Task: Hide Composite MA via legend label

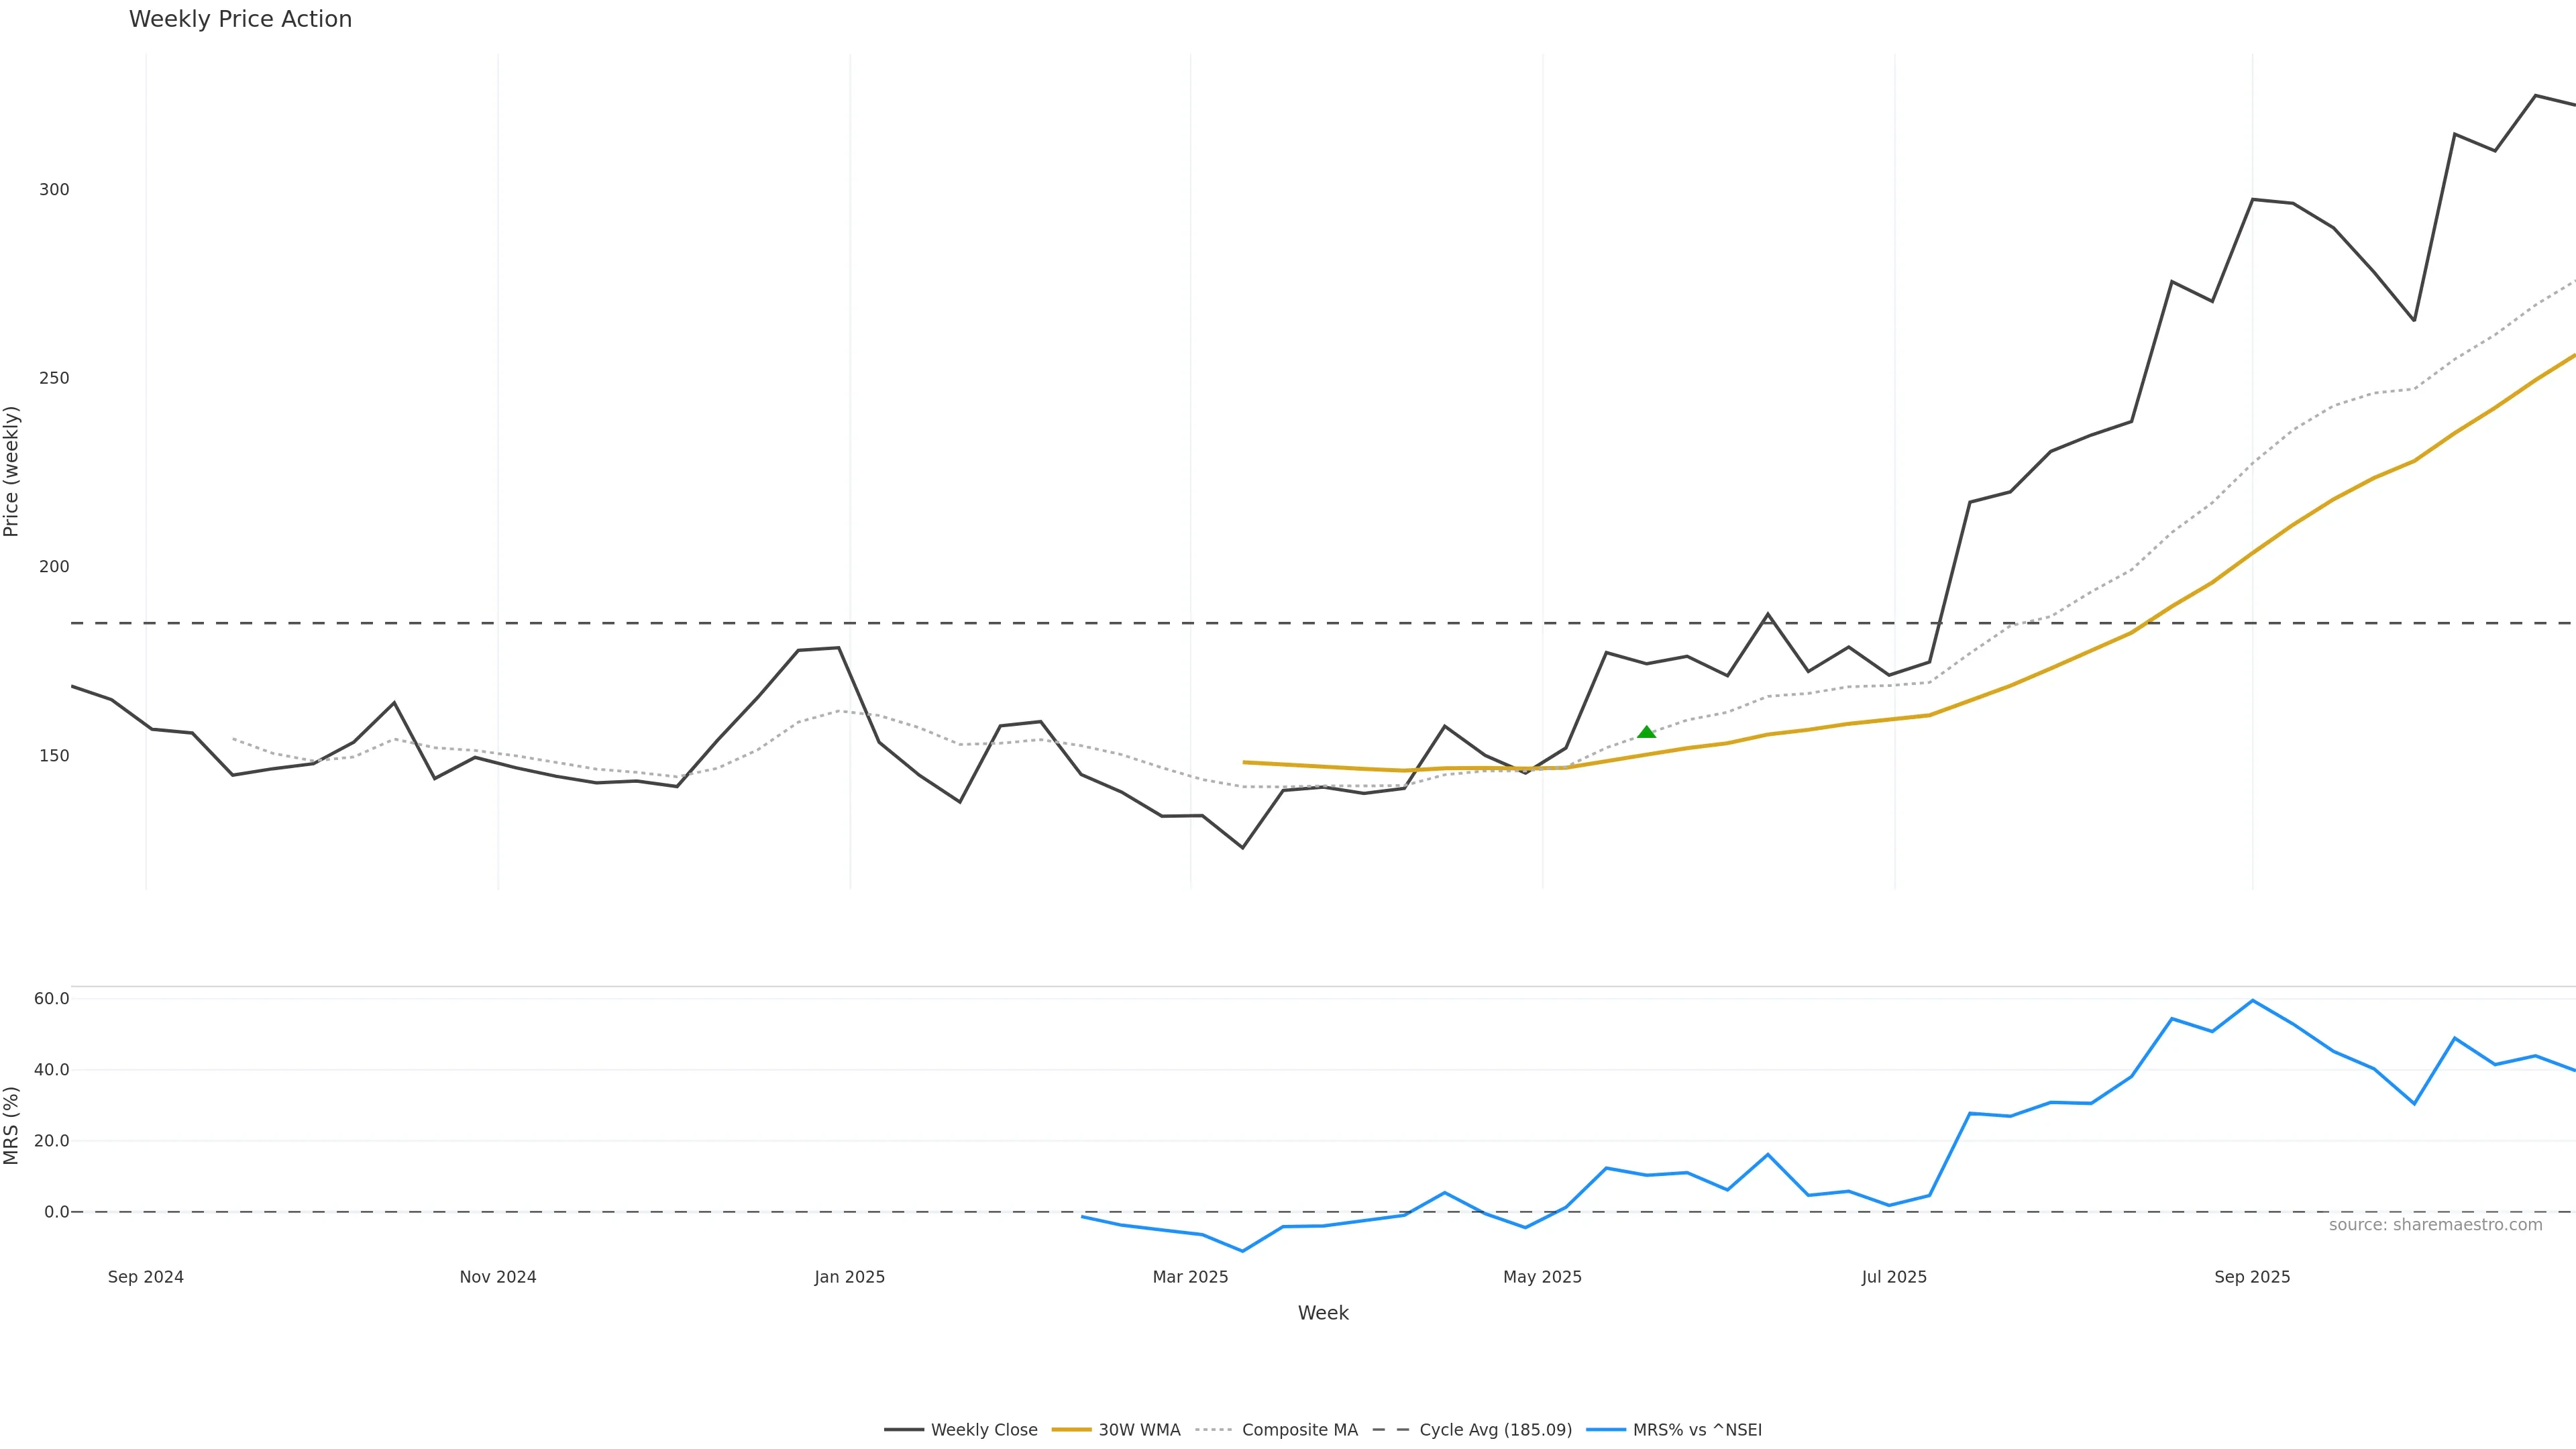Action: (1299, 1430)
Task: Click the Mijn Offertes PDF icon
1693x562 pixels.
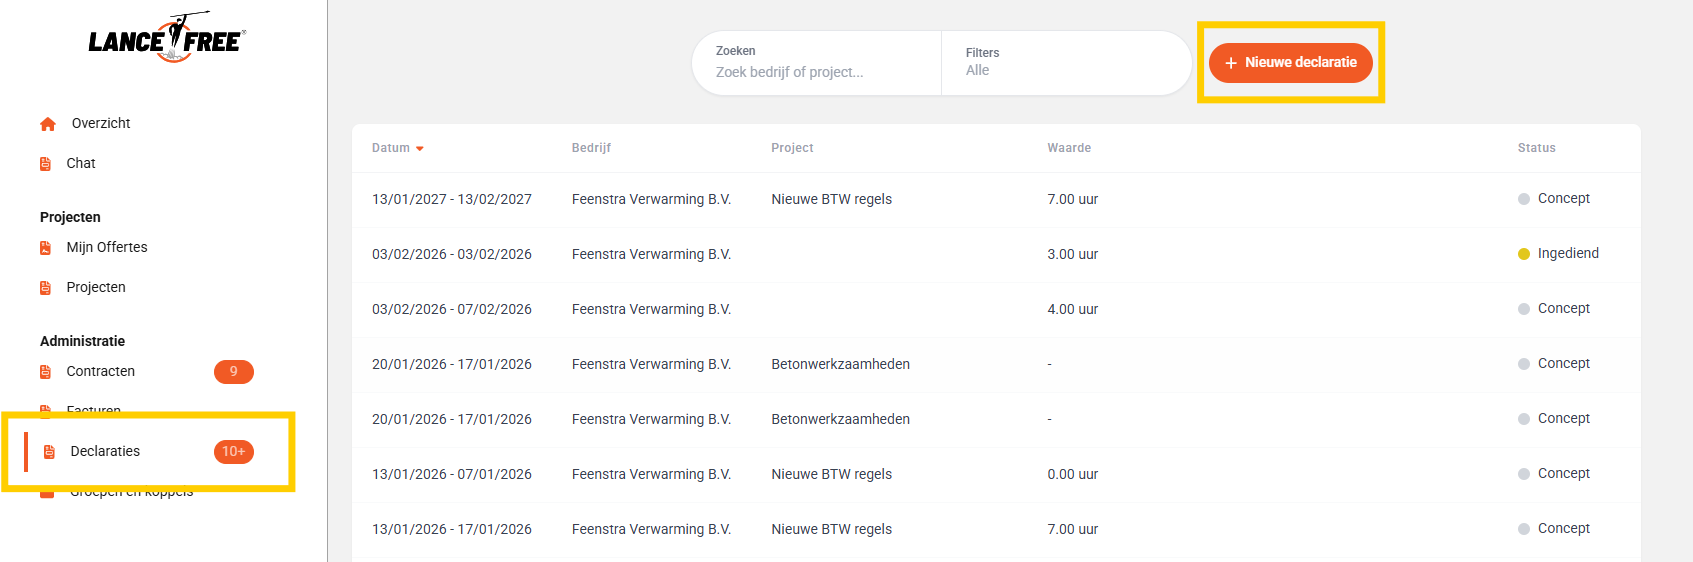Action: pyautogui.click(x=45, y=248)
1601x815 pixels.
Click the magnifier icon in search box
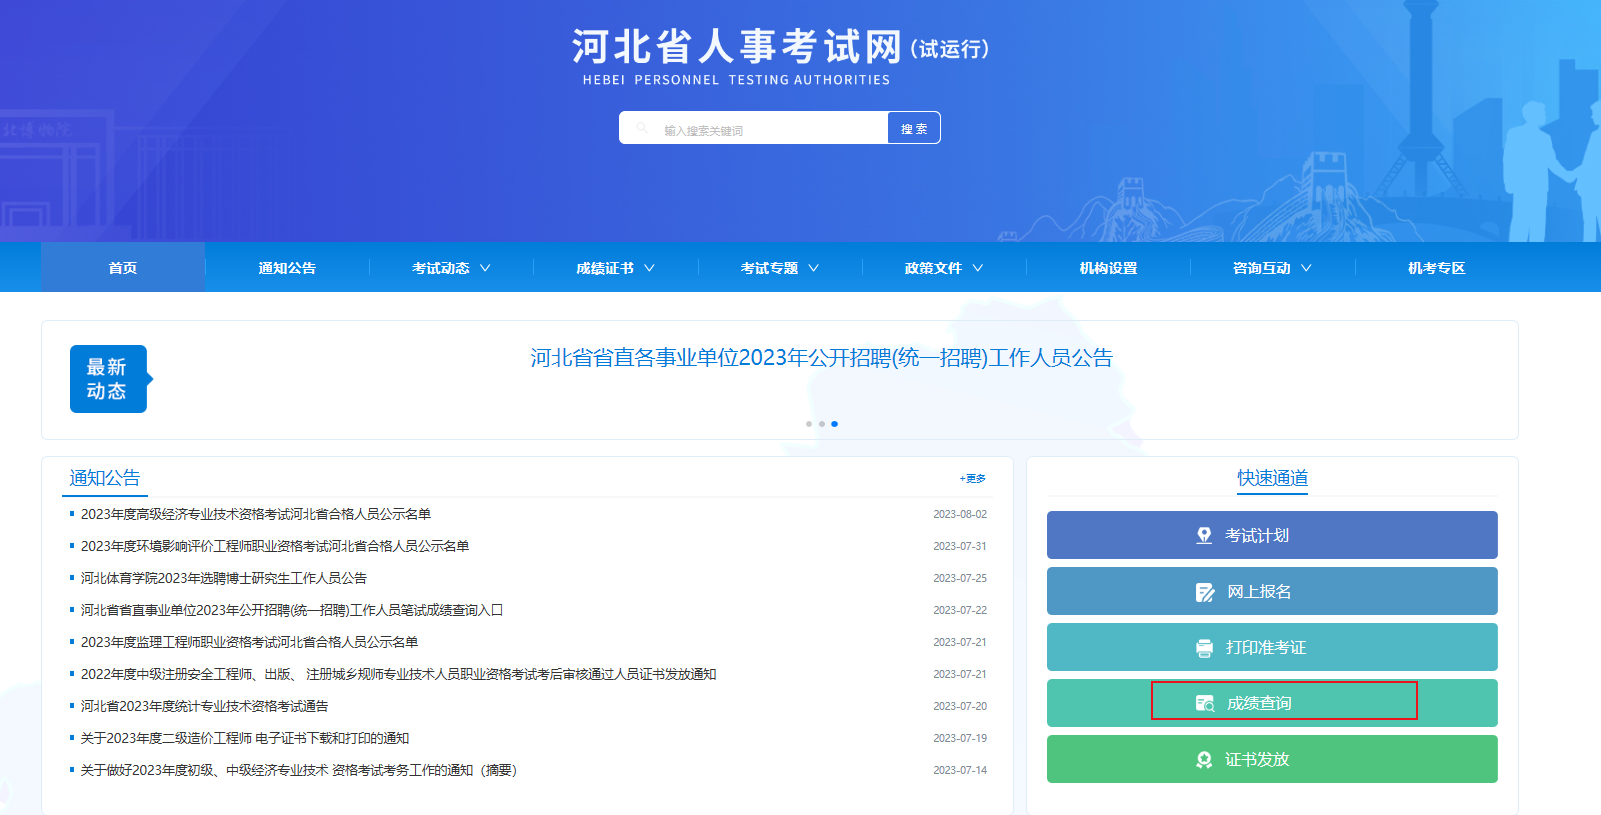click(642, 128)
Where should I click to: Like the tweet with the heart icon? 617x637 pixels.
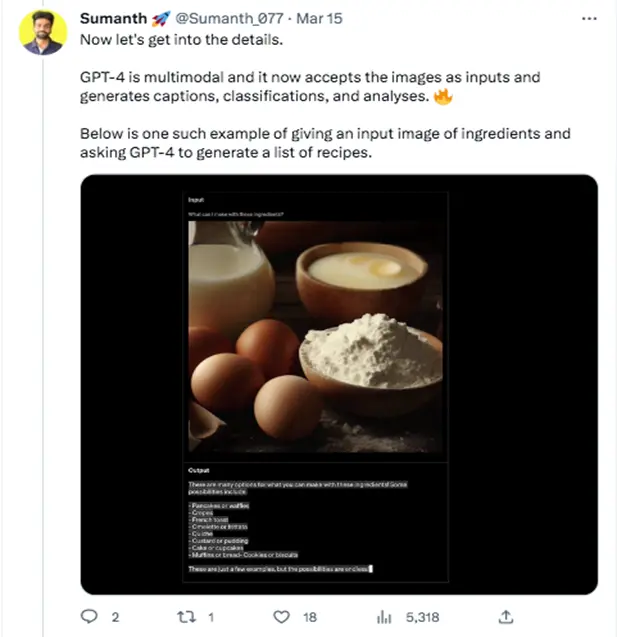coord(282,617)
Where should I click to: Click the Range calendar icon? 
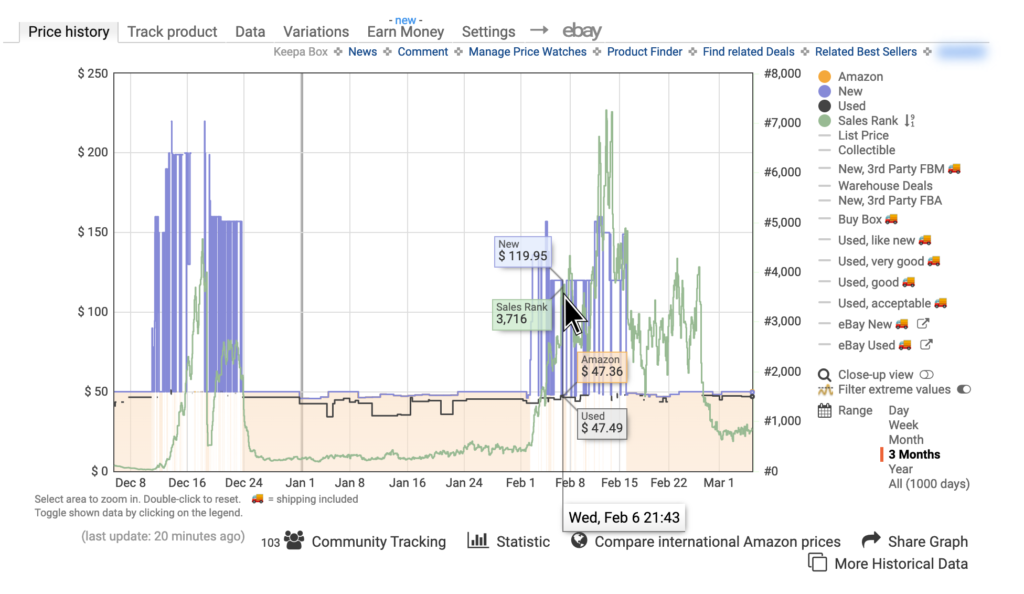tap(823, 410)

+ + + + +

▶ Exercise instructions
Reproduce every line of text in the data above, character for character, and omit the pictures.

▶ Result of this task
Task: Hide Composite MA via legend label

Action: (1299, 1430)
Task: Click the Mijn Offertes PDF icon
1693x562 pixels.
Action: pyautogui.click(x=45, y=248)
1601x815 pixels.
Click the magnifier icon in search box
click(642, 128)
Where should I click to: Like the tweet with the heart icon? 617x637 pixels.
coord(282,617)
Where should I click to: Click the Range calendar icon? 
tap(823, 410)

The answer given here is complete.